In the last two years, as cloud computing has expanded, it has become an article of faith for many tech gurus to propagate the notion that cloud computing is the future. Startups have particularly become enamored with the cloud computing model. They just need computers with a good broadband connection and all their work can be done on the cloud. No need to setup and run expensive datacenters of their own.
The outage has partially shutdown or knocked out popular websites such as Foursquare, Reddit and Quora. The trouble started when Amazon's Service Health Dashboard started having connectivity problems which affected its Relational Database Service. The latter is used to manage a relational database over multiple zones in the eastern U.S.
The Amazon outage has not just affected websites hosted on the cloud and startups. Even well-established companies who were increasingly reliant on Amazon's services have been affected. The problem occurred at Amazon's northern Virginia EC2 cluster. Although, all the clusters are supposed to be backed up and also have redundancy, this did not happen. This is not the first time a cloud service provider has been affected by downtime. Microsoft's Azure also faced the same issue on April 15, when it faced an outage for six hours.

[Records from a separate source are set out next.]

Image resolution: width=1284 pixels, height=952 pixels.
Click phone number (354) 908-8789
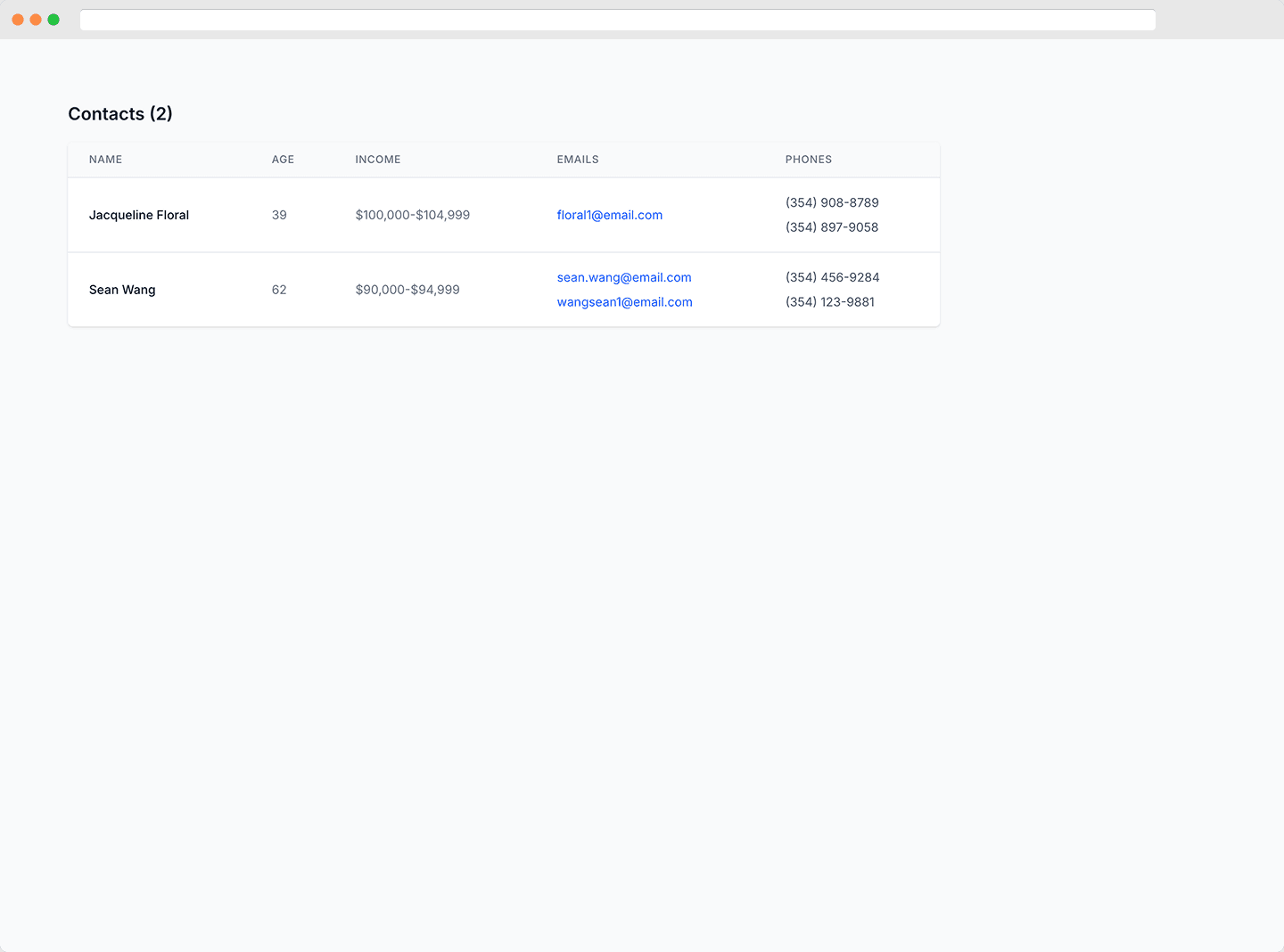coord(832,202)
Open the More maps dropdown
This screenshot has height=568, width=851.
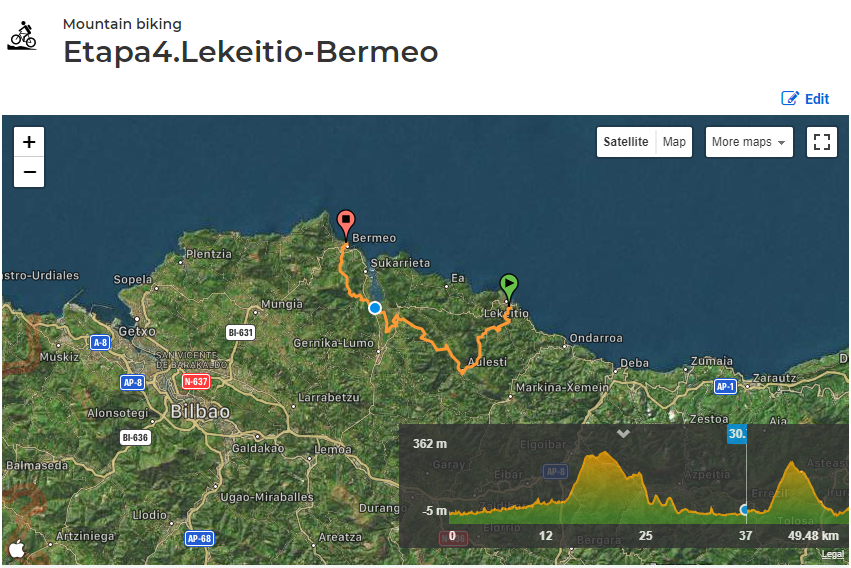point(749,142)
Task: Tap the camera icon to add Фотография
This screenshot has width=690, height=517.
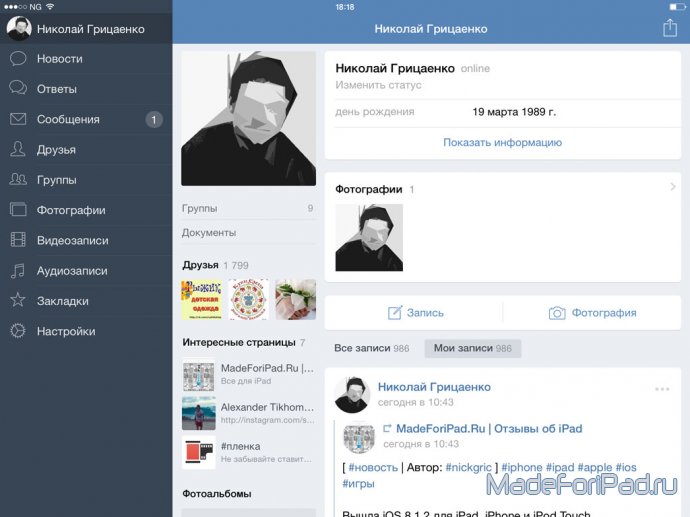Action: [557, 313]
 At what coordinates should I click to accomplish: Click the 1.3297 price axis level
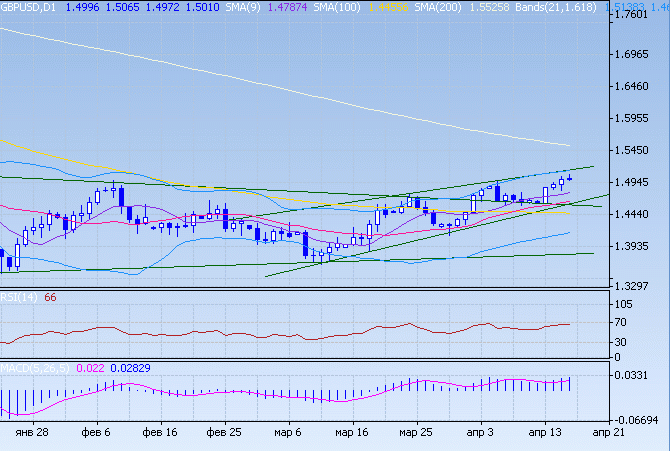637,286
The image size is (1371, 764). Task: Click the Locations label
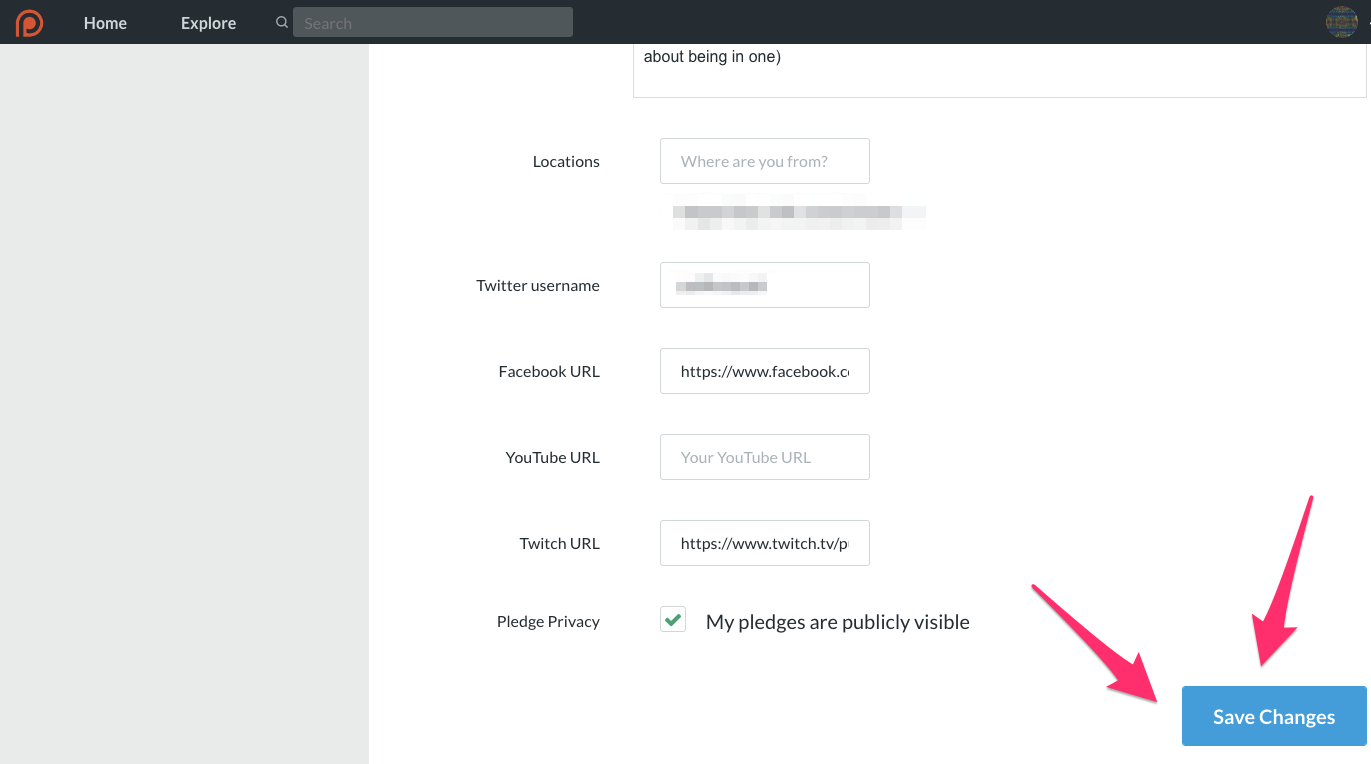[x=566, y=161]
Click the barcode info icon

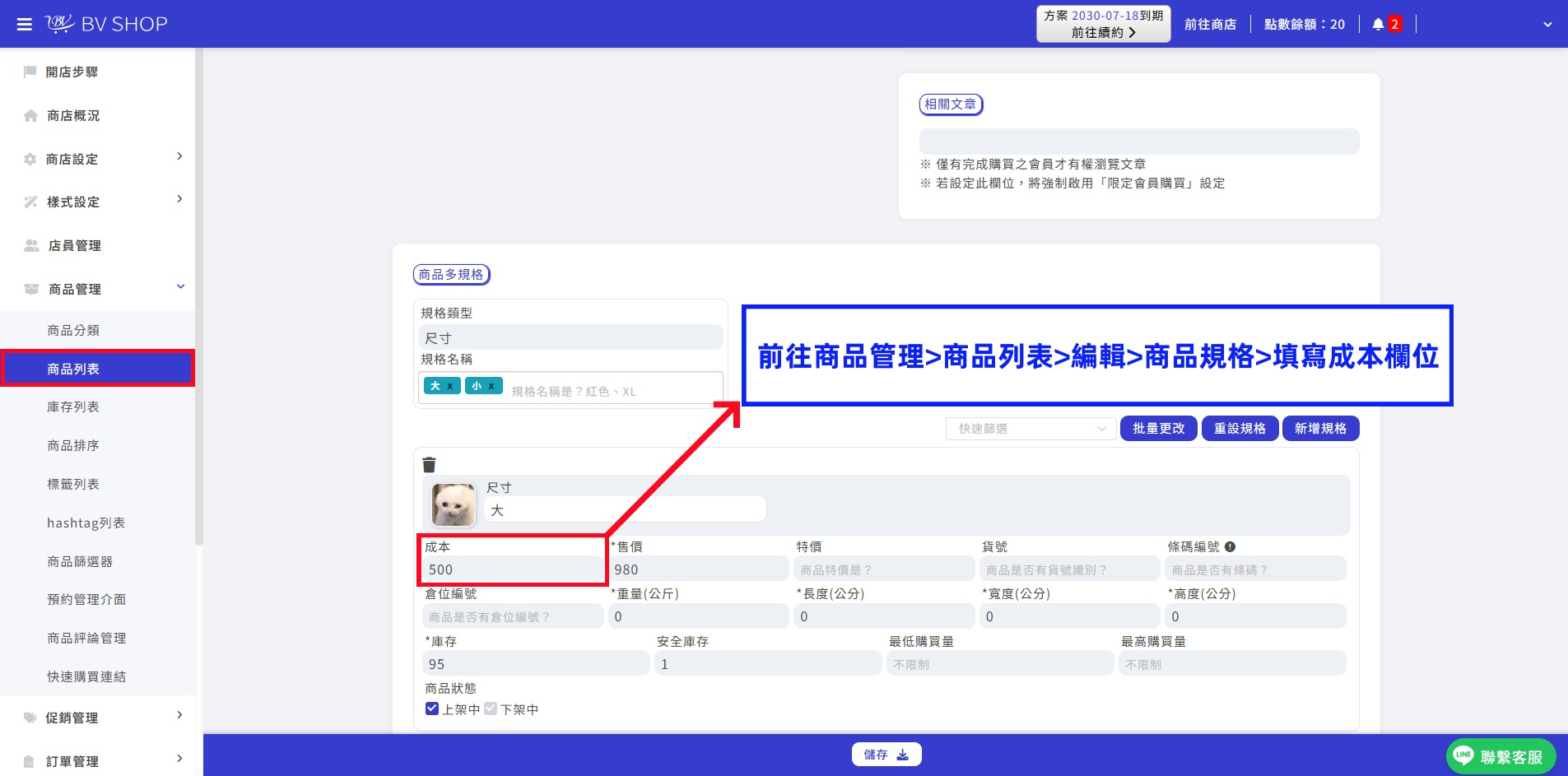click(x=1230, y=546)

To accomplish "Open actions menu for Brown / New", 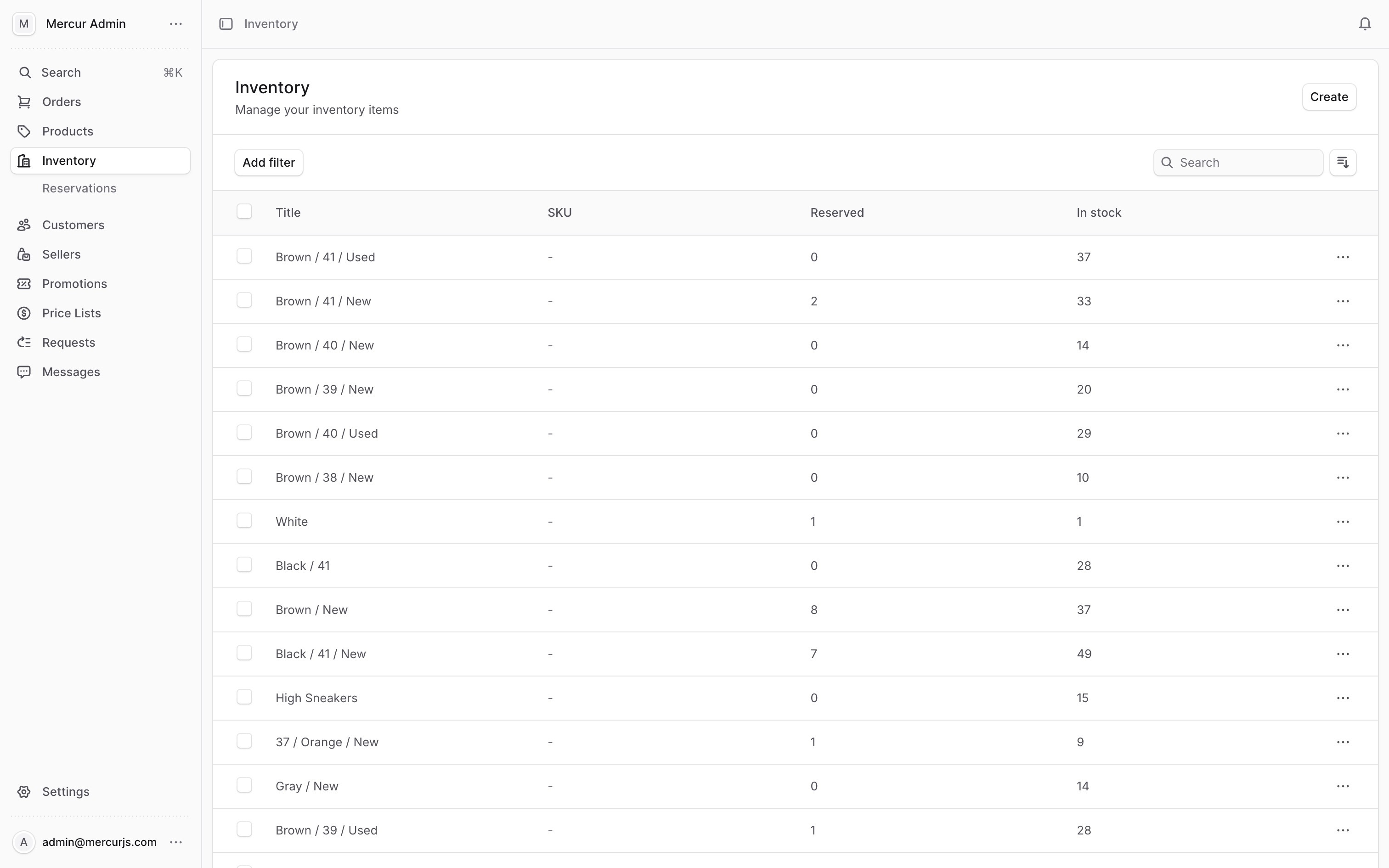I will point(1343,610).
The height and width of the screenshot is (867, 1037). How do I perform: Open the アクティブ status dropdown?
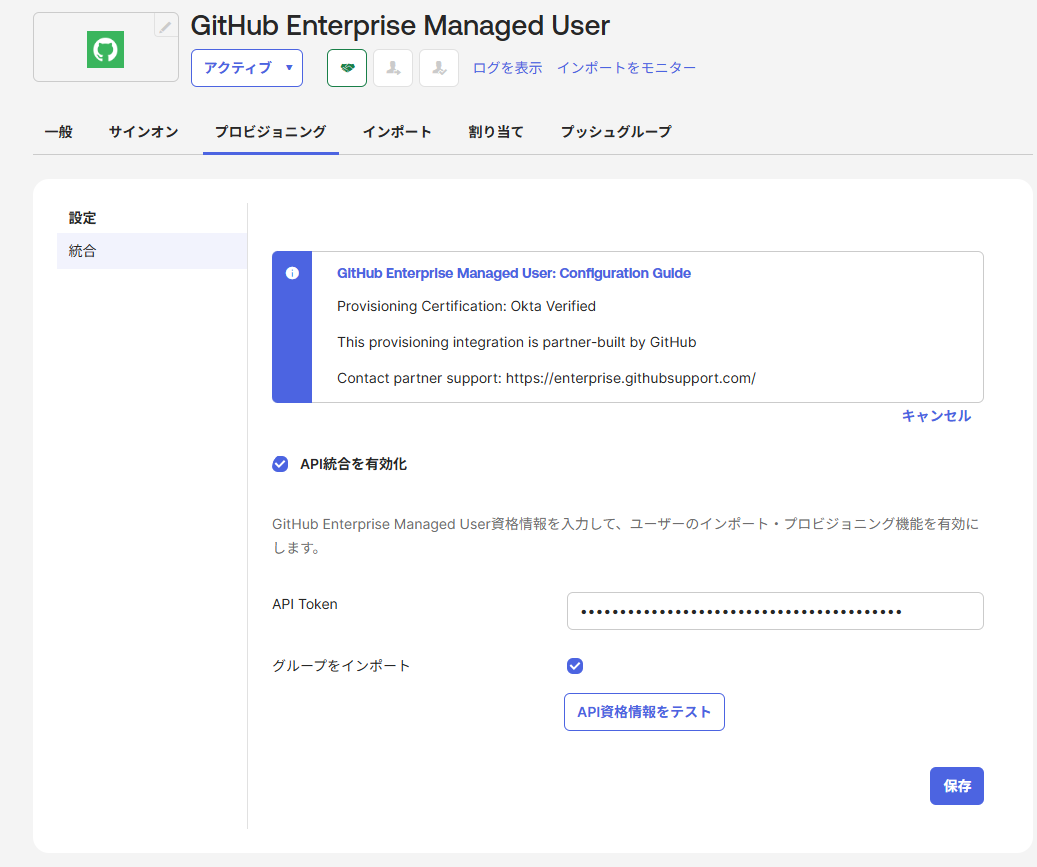click(246, 68)
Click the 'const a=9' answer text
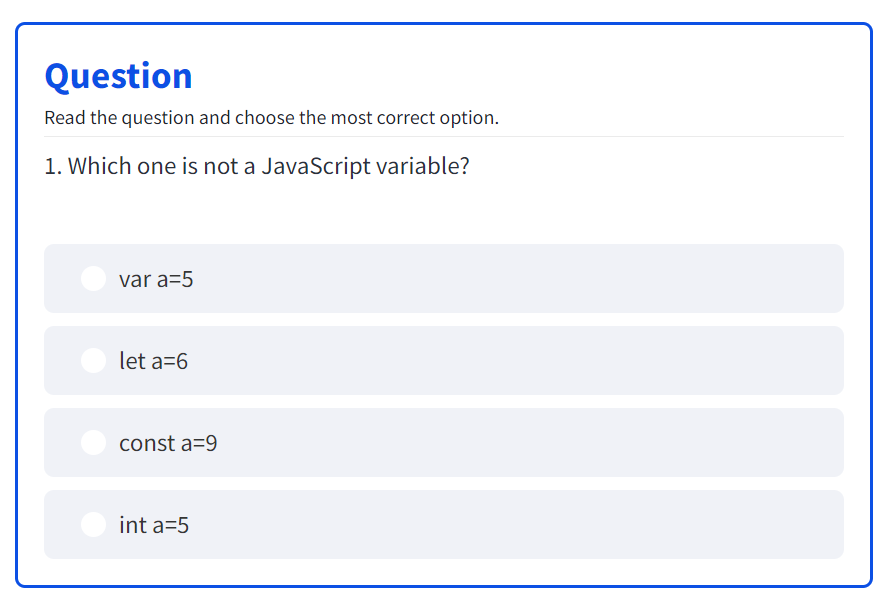Image resolution: width=893 pixels, height=604 pixels. 168,444
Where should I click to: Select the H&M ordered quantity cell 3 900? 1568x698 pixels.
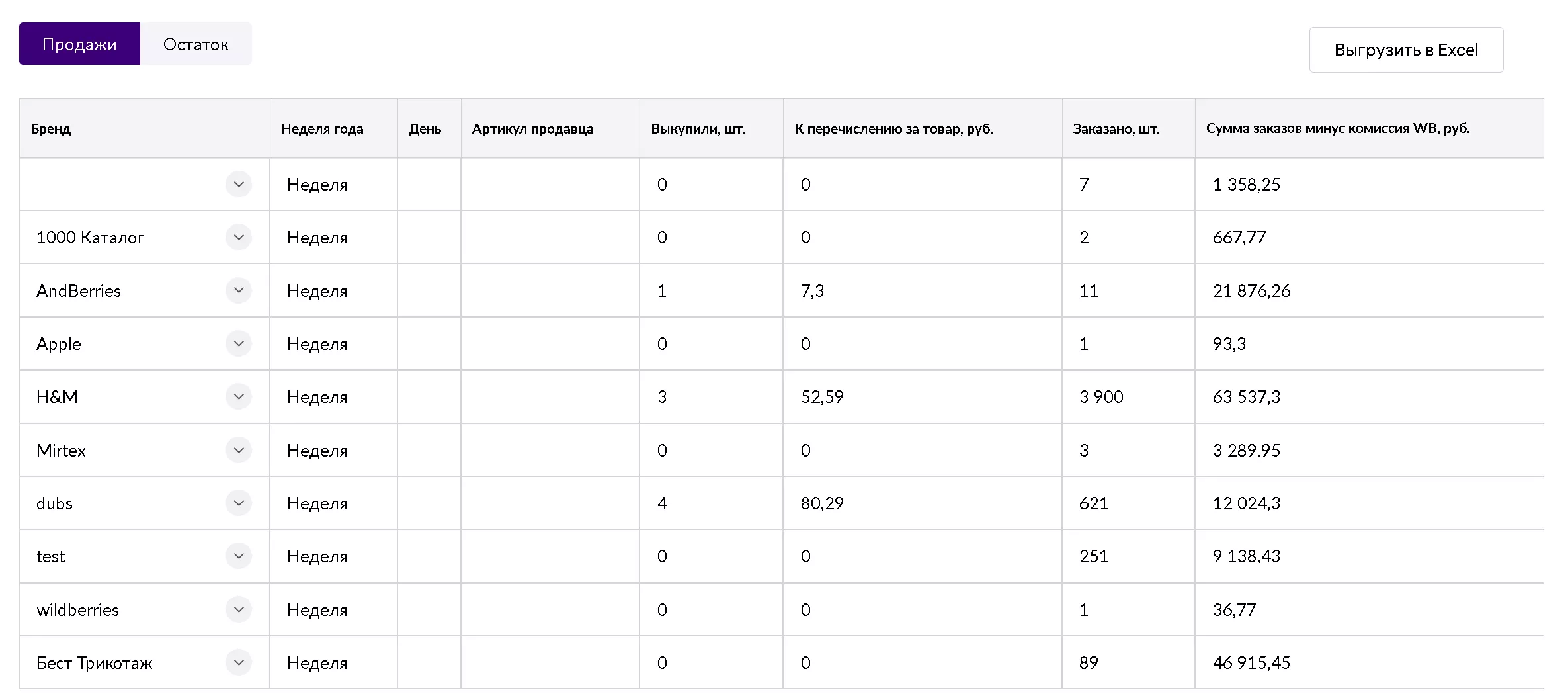click(1101, 397)
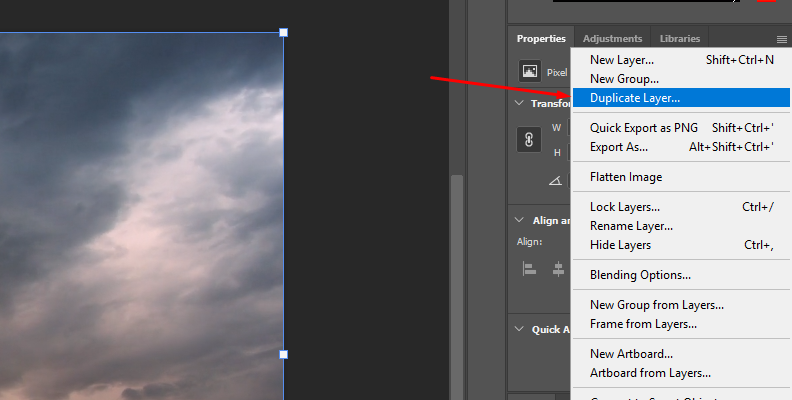
Task: Collapse the Align and Distribute section
Action: point(519,220)
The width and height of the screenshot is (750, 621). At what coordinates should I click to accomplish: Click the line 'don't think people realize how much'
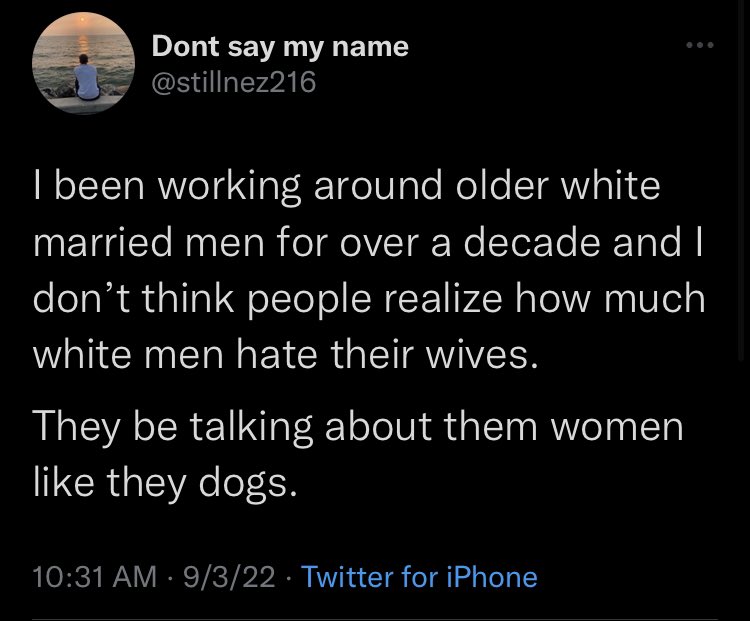(369, 299)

Amazon's service will pretty soon be online again and no doubt all the cloud computing companies will build more redundancy in their systems. But this outage does raise some issues that cloud users have to address. The first is that the users shouldn't depend exclusively on the cloud for everything. Companies which have backups either on their properties or through different cloud providers will fare better. Clients will also have to look into their service level agreements (SLAs) more closely. A 99.9% uptime guarantee may not cover all the services that you are signing up for. Even right now, Amazon's EC2 SLA has not been breached.
The almost four-day outage has not resulted in any SLA breaches because the agreement does not cover EBS and RDS services, which are the ones being affected. This may seem like a technicality for those businesses which have been affected. But this shows that you should not take your provider for granted. If all your critical processes run on a cloud service, then either create backups with other clouds or keep some data on your local servers. But building that resilience comes at a cost, in terms of manpower and hardware resources. And this is exactly what several companies, especially startups wanted to avoid.